Convert the listing below into a JSON list of strings, with one string per line and blank lines left out.

Entries for locating words and elements
──────────────────────────────
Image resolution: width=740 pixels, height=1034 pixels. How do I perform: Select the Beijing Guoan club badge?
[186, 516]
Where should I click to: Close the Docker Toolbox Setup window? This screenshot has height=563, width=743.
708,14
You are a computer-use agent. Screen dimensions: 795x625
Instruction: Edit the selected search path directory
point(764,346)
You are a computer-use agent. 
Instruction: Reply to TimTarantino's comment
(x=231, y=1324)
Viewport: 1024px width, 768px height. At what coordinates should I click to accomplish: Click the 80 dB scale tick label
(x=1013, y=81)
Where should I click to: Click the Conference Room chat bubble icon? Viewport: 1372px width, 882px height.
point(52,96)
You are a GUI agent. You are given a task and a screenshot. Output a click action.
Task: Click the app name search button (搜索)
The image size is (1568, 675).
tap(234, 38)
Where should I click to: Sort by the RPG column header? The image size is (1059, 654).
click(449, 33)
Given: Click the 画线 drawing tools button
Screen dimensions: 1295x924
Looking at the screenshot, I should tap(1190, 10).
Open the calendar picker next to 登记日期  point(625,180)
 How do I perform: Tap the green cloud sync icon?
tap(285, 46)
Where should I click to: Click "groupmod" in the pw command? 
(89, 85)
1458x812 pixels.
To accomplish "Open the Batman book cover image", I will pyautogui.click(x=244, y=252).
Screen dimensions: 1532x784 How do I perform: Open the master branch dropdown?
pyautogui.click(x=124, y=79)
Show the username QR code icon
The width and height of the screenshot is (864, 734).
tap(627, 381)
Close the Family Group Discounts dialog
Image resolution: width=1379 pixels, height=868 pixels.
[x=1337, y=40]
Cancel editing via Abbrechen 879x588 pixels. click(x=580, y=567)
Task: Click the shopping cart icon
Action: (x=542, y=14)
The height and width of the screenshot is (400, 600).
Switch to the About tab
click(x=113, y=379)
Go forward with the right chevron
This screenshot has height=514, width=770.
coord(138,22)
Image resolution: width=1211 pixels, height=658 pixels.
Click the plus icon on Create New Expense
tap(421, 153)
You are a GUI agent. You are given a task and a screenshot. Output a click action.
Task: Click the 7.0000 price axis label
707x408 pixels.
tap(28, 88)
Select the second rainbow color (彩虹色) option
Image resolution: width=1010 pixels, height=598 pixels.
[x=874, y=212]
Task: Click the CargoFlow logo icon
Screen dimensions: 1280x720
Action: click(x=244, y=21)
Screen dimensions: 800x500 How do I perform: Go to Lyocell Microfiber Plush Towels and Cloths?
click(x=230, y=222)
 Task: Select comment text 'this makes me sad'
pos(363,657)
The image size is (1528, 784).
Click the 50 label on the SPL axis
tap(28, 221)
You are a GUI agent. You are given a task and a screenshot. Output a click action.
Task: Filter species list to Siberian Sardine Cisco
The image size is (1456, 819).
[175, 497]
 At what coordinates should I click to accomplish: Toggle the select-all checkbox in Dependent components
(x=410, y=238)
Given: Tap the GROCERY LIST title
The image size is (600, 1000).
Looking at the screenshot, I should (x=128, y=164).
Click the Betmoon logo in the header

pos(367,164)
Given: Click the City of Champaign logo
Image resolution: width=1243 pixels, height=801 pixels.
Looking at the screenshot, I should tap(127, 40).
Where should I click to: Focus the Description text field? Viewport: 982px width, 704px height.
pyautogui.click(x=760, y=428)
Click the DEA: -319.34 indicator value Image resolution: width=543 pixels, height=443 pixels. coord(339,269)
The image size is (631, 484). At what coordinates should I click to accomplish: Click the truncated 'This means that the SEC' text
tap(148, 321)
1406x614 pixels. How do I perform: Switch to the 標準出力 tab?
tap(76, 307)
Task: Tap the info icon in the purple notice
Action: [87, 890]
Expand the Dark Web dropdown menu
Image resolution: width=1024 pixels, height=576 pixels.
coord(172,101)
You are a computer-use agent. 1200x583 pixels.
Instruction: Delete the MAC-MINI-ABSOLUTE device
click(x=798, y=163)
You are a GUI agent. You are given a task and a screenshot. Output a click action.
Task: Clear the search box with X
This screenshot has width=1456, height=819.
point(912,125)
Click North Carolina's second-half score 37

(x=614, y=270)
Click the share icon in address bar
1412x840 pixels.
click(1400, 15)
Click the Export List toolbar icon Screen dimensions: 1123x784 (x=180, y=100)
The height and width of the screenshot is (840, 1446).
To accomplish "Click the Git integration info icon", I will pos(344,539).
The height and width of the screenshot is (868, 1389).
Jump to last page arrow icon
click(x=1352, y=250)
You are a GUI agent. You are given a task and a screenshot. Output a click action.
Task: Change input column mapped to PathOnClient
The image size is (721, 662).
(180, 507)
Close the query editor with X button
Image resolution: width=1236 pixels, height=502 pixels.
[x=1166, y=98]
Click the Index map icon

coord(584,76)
──────────────────────────────
## ANSWER TO THIS PROBLEM
[
  "Image resolution: width=740 pixels, height=1034 pixels. How do I perform: Select the Beijing Guoan club badge?",
  "[186, 516]",
  "Where should I click to: Close the Docker Toolbox Setup window? This screenshot has height=563, width=743.",
  "708,14",
  "You are a computer-use agent. Screen dimensions: 795x625",
  "Instruction: Edit the selected search path directory",
  "point(764,346)",
  "You are a computer-use agent. ",
  "Instruction: Reply to TimTarantino's comment",
  "(x=231, y=1324)",
  "Viewport: 1024px width, 768px height. At what coordinates should I click to accomplish: Click the 80 dB scale tick label",
  "(x=1013, y=81)",
  "Where should I click to: Click the Conference Room chat bubble icon? Viewport: 1372px width, 882px height.",
  "point(52,96)",
  "You are a GUI agent. You are given a task and a screenshot. Output a click action.",
  "Task: Click the app name search button (搜索)",
  "The image size is (1568, 675).",
  "tap(234, 38)",
  "Where should I click to: Sort by the RPG column header? The image size is (1059, 654).",
  "click(449, 33)",
  "Given: Click the 画线 drawing tools button",
  "Screen dimensions: 1295x924",
  "Looking at the screenshot, I should tap(1190, 10).",
  "Open the calendar picker next to 登记日期  point(625,180)",
  " How do I perform: Tap the green cloud sync icon?",
  "tap(285, 46)",
  "Where should I click to: Click \"groupmod\" in the pw command? ",
  "(89, 85)",
  "1458x812 pixels.",
  "To accomplish \"Open the Batman book cover image\", I will pyautogui.click(x=244, y=252).",
  "Screen dimensions: 1532x784 How do I perform: Open the master branch dropdown?",
  "pyautogui.click(x=124, y=79)",
  "Show the username QR code icon",
  "The width and height of the screenshot is (864, 734).",
  "tap(627, 381)",
  "Close the Family Group Discounts dialog",
  "Image resolution: width=1379 pixels, height=868 pixels.",
  "[x=1337, y=40]",
  "Cancel editing via Abbrechen 879x588 pixels. click(x=580, y=567)",
  "Task: Click the shopping cart icon",
  "Action: (x=542, y=14)",
  "The height and width of the screenshot is (400, 600).",
  "Switch to the About tab",
  "click(x=113, y=379)",
  "Go forward with the right chevron",
  "This screenshot has height=514, width=770.",
  "coord(138,22)",
  "Image resolution: width=1211 pixels, height=658 pixels.",
  "Click the plus icon on Create New Expense",
  "tap(421, 153)",
  "You are a GUI agent. You are given a task and a screenshot. Output a click action.",
  "Task: Click the 7.0000 price axis label",
  "707x408 pixels.",
  "tap(28, 88)",
  "Select the second rainbow color (彩虹色) option",
  "Image resolution: width=1010 pixels, height=598 pixels.",
  "[x=874, y=212]",
  "Task: Click the CargoFlow logo icon",
  "Screen dimensions: 1280x720",
  "Action: click(x=244, y=21)",
  "Screen dimensions: 800x500 How do I perform: Go to Lyocell Microfiber Plush Towels and Cloths?",
  "click(x=230, y=222)",
  " Task: Select comment text 'this makes me sad'",
  "pos(363,657)",
  "The image size is (1528, 784).",
  "Click the 50 label on the SPL axis",
  "tap(28, 221)",
  "You are a GUI agent. You are given a task and a screenshot. Output a click action.",
  "Task: Filter species list to Siberian Sardine Cisco",
  "The image size is (1456, 819).",
  "[175, 497]",
  " At what coordinates should I click to accomplish: Toggle the select-all checkbox in Dependent components",
  "(x=410, y=238)",
  "Given: Tap the GROCERY LIST title",
  "The image size is (600, 1000).",
  "Looking at the screenshot, I should (x=128, y=164).",
  "Click the Betmoon logo in the header",
  "pos(367,164)",
  "Given: Click the City of Champaign logo",
  "Image resolution: width=1243 pixels, height=801 pixels.",
  "Looking at the screenshot, I should tap(127, 40).",
  "Where should I click to: Focus the Description text field? Viewport: 982px width, 704px height.",
  "pyautogui.click(x=760, y=428)",
  "Click the DEA: -319.34 indicator value Image resolution: width=543 pixels, height=443 pixels. coord(339,269)",
  "The image size is (631, 484). At what coordinates should I click to accomplish: Click the truncated 'This means that the SEC' text",
  "tap(148, 321)",
  "1406x614 pixels. How do I perform: Switch to the 標準出力 tab?",
  "tap(76, 307)",
  "Task: Tap the info icon in the purple notice",
  "Action: [87, 890]",
  "Expand the Dark Web dropdown menu",
  "Image resolution: width=1024 pixels, height=576 pixels.",
  "coord(172,101)",
  "You are a computer-use agent. 1200x583 pixels.",
  "Instruction: Delete the MAC-MINI-ABSOLUTE device",
  "click(x=798, y=163)",
  "You are a GUI agent. You are given a task and a screenshot. Output a click action.",
  "Task: Clear the search box with X",
  "This screenshot has width=1456, height=819.",
  "point(912,125)",
  "Click North Carolina's second-half score 37",
  "(x=614, y=270)",
  "Click the share icon in address bar",
  "1412x840 pixels.",
  "click(1400, 15)",
  "Click the Export List toolbar icon Screen dimensions: 1123x784 (x=180, y=100)",
  "The height and width of the screenshot is (840, 1446).",
  "To accomplish \"Click the Git integration info icon\", I will pos(344,539).",
  "The height and width of the screenshot is (868, 1389).",
  "Jump to last page arrow icon",
  "click(x=1352, y=250)",
  "You are a GUI agent. You are given a task and a screenshot. Output a click action.",
  "Task: Change input column mapped to PathOnClient",
  "The image size is (721, 662).",
  "(180, 507)",
  "Close the query editor with X button",
  "Image resolution: width=1236 pixels, height=502 pixels.",
  "[x=1166, y=98]",
  "Click the Index map icon",
  "coord(584,76)"
]